Bagikan:

JAKARTA - Ahli epidemiologi dari Fakultas Kesehatan Masyarakat Universitas Indonesia (FKM UI), Tri Yunis Miko Wahyono menilai, tidak tepat Gubernur DKI Jakarta Anies Baswedan menerapkan masa PSBB transisi yang dimulai pada hari ini.

Miko menganggap, Anies terlalu terburu-buru kembali menerapkan PSBB transisi. Sebab, ada kekhawatiran penularan COVID-19 akan naik akibat penyelenggaraan aksi unjuk rasa tolak Undang-Undang Cipta Kerja pada Kamis, 8 Oktober.

"Pak Gubernur terlalu terburu-buru melakukan PSBB transisi. Sebab, ada multiplayer effect saat PSBB transisi diterapkan setelah aksi demo beberapa hari lalu," kata Miko saat dihubungi VOI, Senin, 12 Oktober

Miko memperkirakan, pertambahan jumlah kasus harian COVID-19 bisa menjadi 2 kali lipat akibat pelonggaran pembatasan yang dilakukan setelah aksi unjuk rasa.

"Kalau sekarang rata-rata pertambahan kasus di DKI 900, dengan adanya demo ditambah penerapan PSBB transisi, bisa jadi akan dua kali lipatnya, jadi bisa sekitar 1.800 kasus per hari. Karena, bisa-bisa reproduction number jadi di angka 2," jelas dia.

Demo menentang UU Cipta Kerja di Jakarta, 8 Oktober (Irfan Meidianto) 

Miko menyebut, penambahan jumlah rumah sakit rujukan COVID-19 dan penurunan angka kematian yang saat ini menjadi 2,2 persen tidak menjamin penanganan COVID-19 akan terkendali selama masa PSBB transisi.

"Sekarang mungkin keterisian tempat tidur masih 65 persen.
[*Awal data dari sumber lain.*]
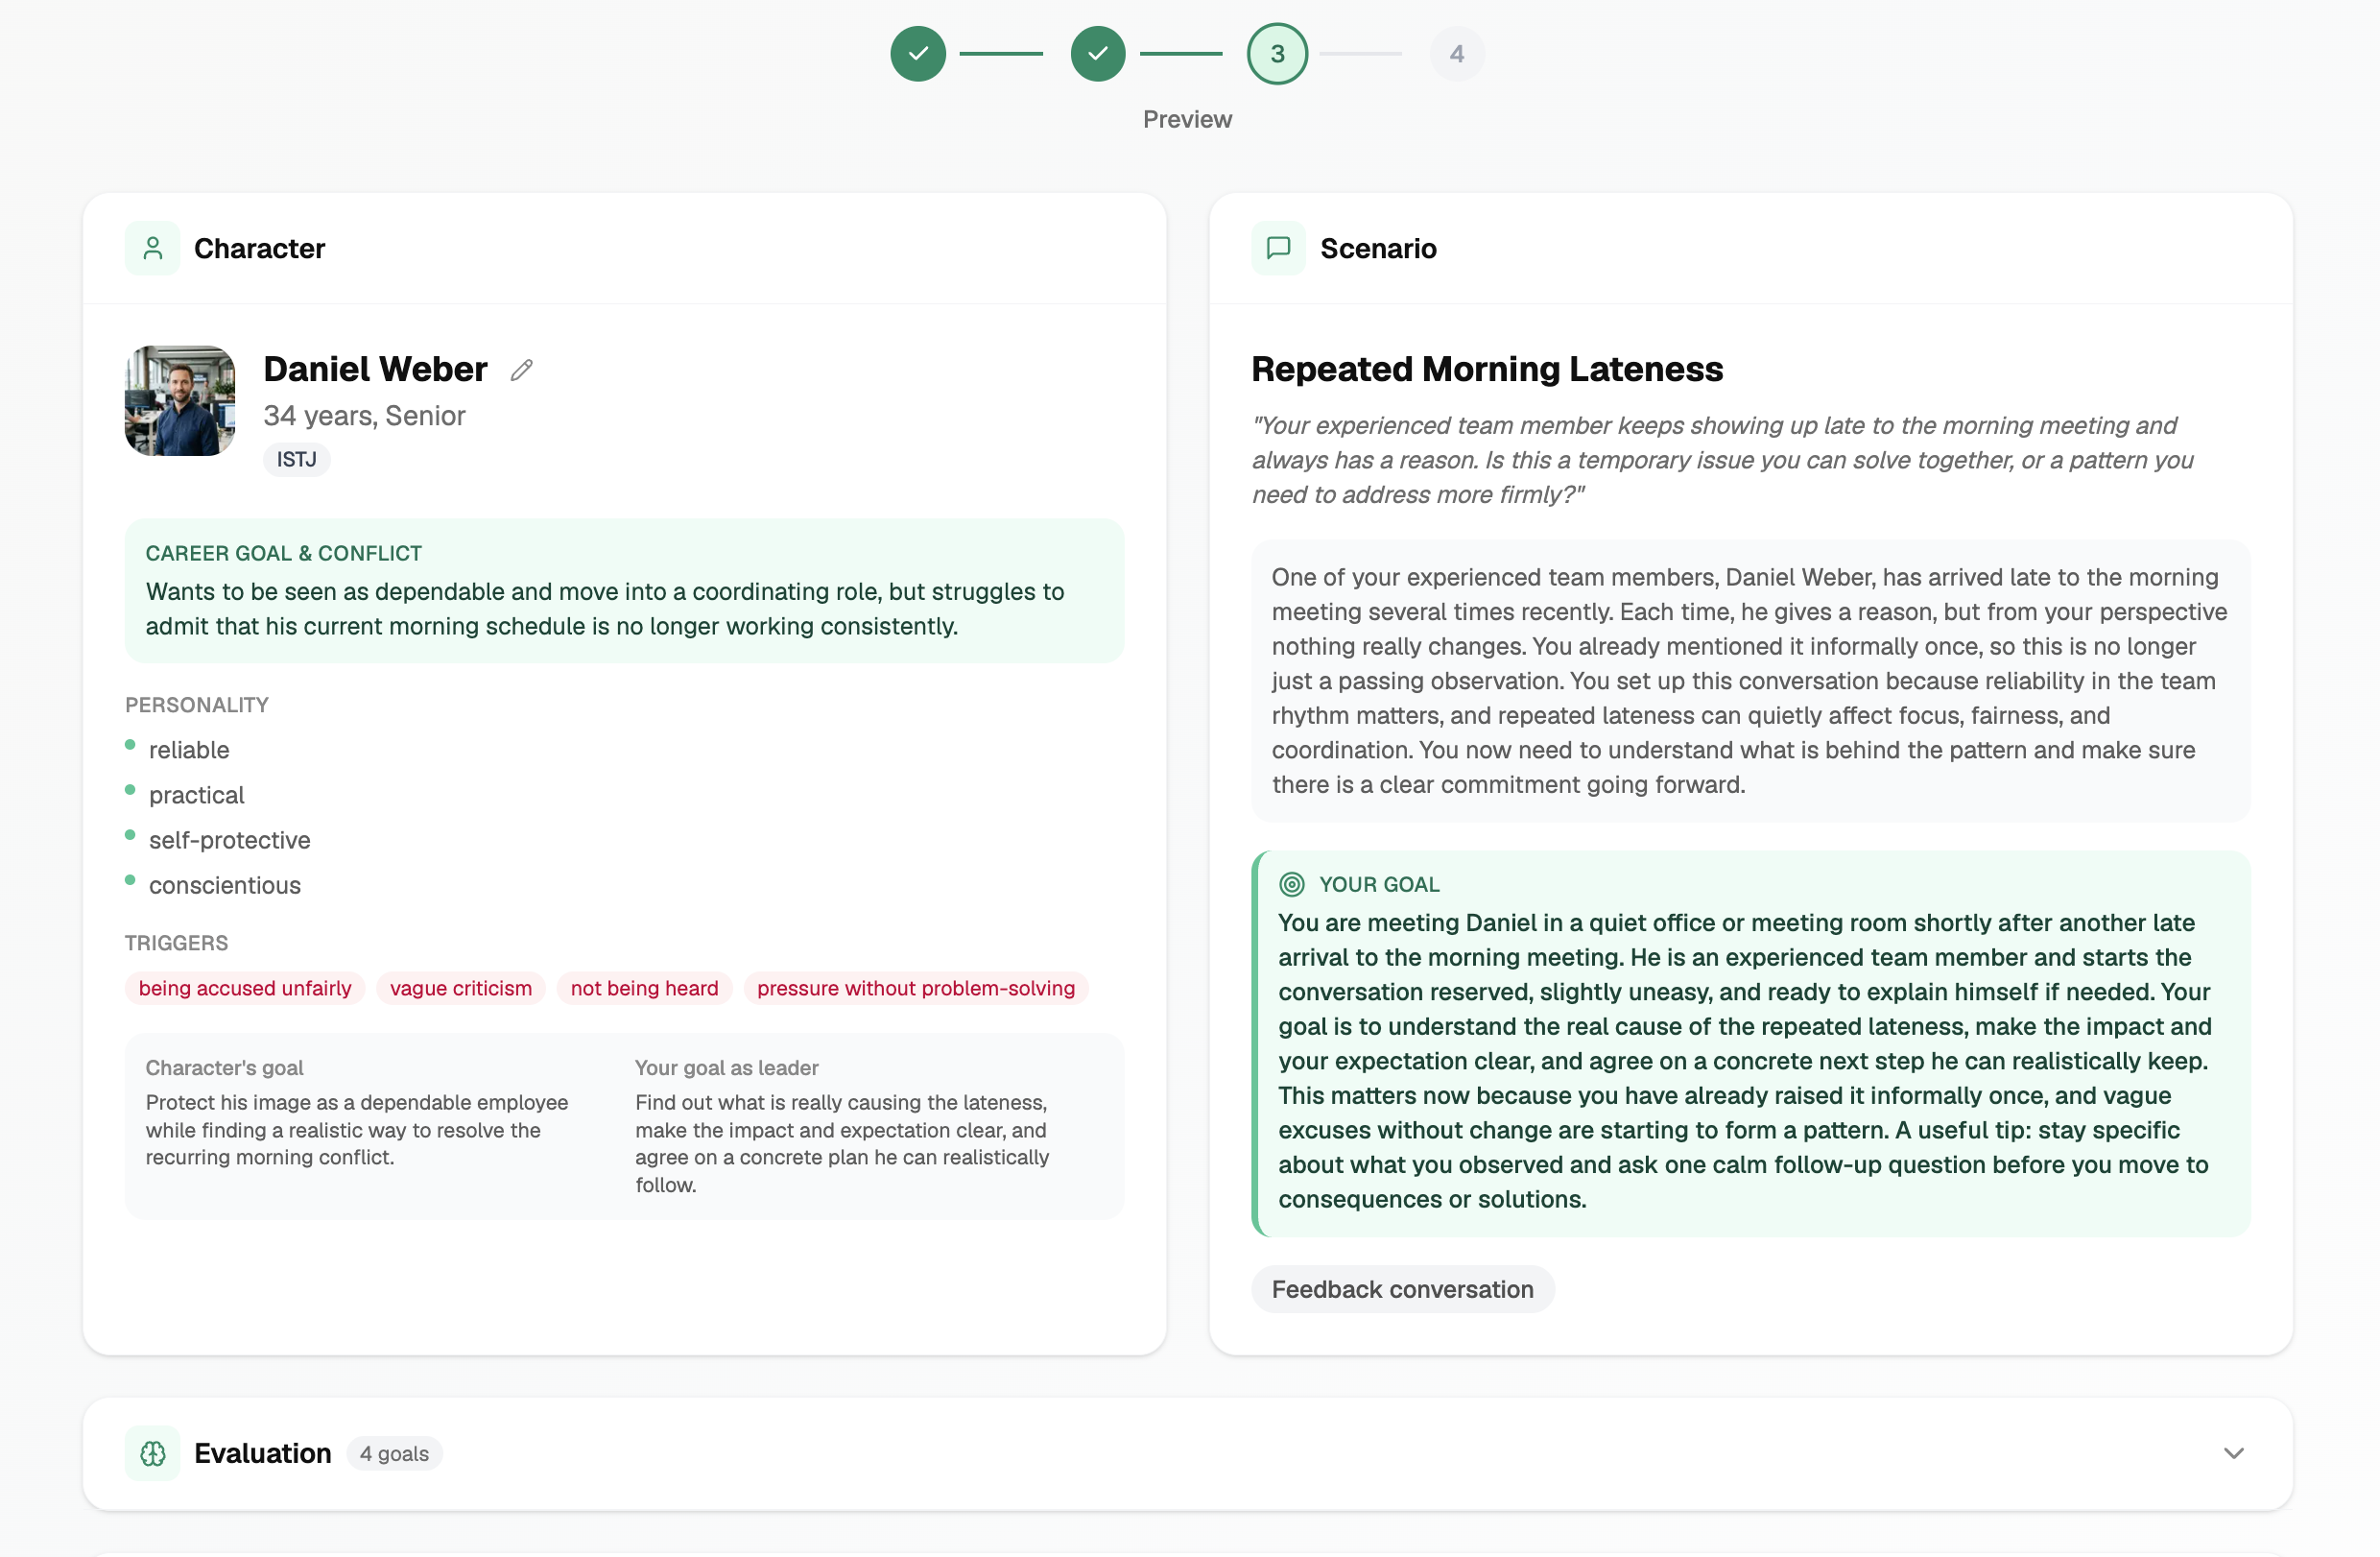The width and height of the screenshot is (2380, 1557).
Task: Select the Character panel person icon
Action: (152, 247)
Tapi, begitu pertambahan kasus dua kali lipat akibat multiplayer effect tadi, akan cepat sekali penuhnya," ungkap dia.

Oleh sebab itu, Miko menyarankan agar Anies juga menerapkan pembatasan sosial berskala lokal (PSBL) ketika pemberlakuan PSBB transisi jilid II yang berlangsung hingga 25 Oktober.
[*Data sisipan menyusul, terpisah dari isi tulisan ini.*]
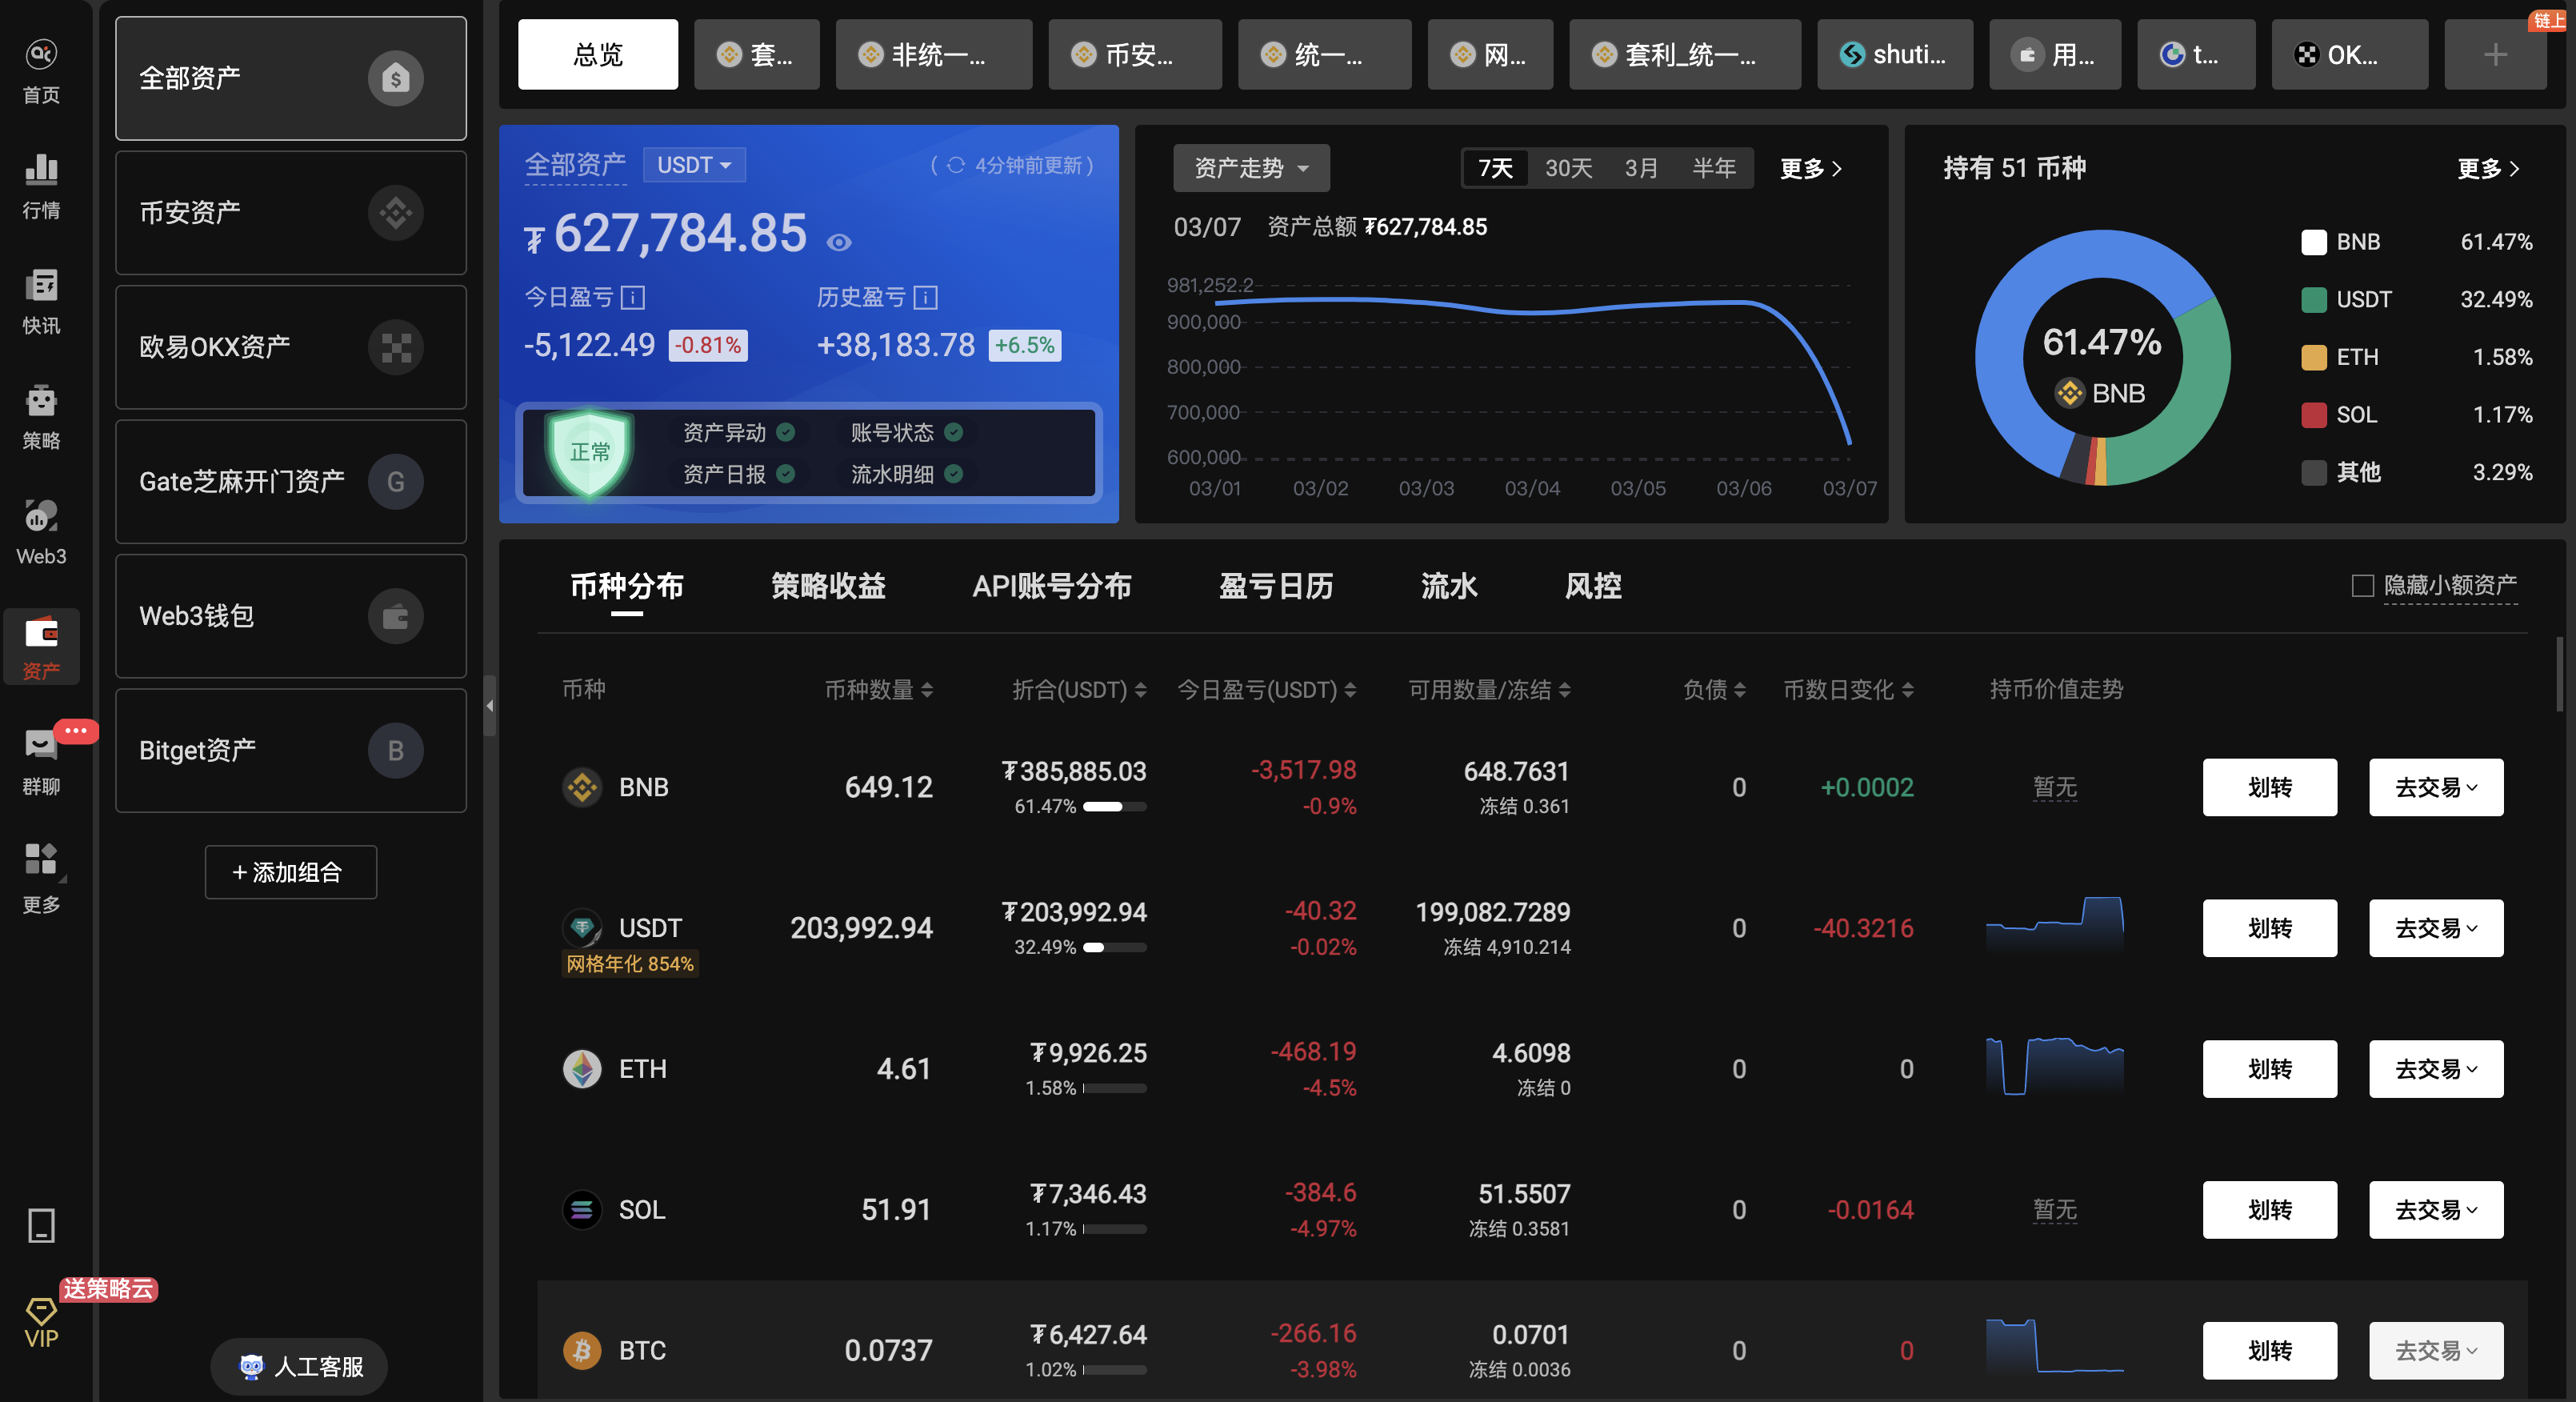Switch to the API账号分布 tab

[x=1052, y=587]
"Harusnya pembatasan sosial berskala lokal juga dipertahankan di sejumlah wilayah saat masa transisi ini, tingkat RW atau kelurahan gitu. kalaupun tidak dilakukan psbb provinsi, ya lokal dilakukan pembatasan," jelasnya.

Sebagai informasi, PSBB transisi kembali menjadi pilihan berdasarkan hasil penerapan PSBB jilid dua, yaitu tampak adanya pelambatan kenaikan kasus positif dan kasus aktif meski masih terjadi peningkatan penularan.

Lebih lanjut, Anies menyampaikan, keputusan ini didasarkan pada beberapa indikator, yaitu laporan kasus harian, kasus kematian harian, tren kasus aktif, dan tingkat keterisian Rumah Sakit Rujukan COVID-19.

"Kami perlu tegaskan bahwa kedisiplinan harus tetap tinggi sehingga mata rantai penularan tetap terkendali dan kita tidak harus melakukan emergency brake kembali," ucapnya.

Demo menentang UU Cipta Kerja di Jakarta, 8 Oktober (Irfan Meidianto) 

Terdapat tanda awal penurunan kasus positif harian dalam 7 hari terakhir. Pelandaian pertambahan kasus harian sejak pengetatan PSBB tampak pada grafik kasus onset dan juga pada nilai Rt atau reproduksi virusnya.

Berdasarkan data yang disusun FKM UI, nilai Rt Jakarta adalah 1,14 pada awal September dan saat ini berkurang menjadi 1,07. Artinya, saat ini 100 orang berpotensi menularkan virus kepada 107 orang lainnya. 

Pada periode 26 September sampai 9 Oktober 2020, kembali terjadi penurunan dari kondisi 14 hari sebelumnya, di mana jumlah kasus positif meningkat 22 persen atau sebanyak 15.437 kasus, dibanding sebelumnya meningkat 31 persen atau sebanyak 16.606 kasus.

Sedangkan, kasus aktif meningkat hanya 3,81 persen atau sebanyak 492 kasus, dibanding sebelumnya meningkat 9,08 persen atau 1.074 kasus. Sejak akhir September hingga awal Oktober jumlah kasus aktif harian mulai konsisten mendatar, menunjukkan adanya perlambatan penularan.

Anies mengatakan, tingkat kematian atau CFR Jakarta juga terus menurun hingga ke angka 2,2 persen saat ini. Laju kematian juga menurun, prediksi tanpa PSBB ketat, kematian harian kasus positif di Jakarta saat ini mencapai 28 per hari, saat ini lajunya 18 per hari.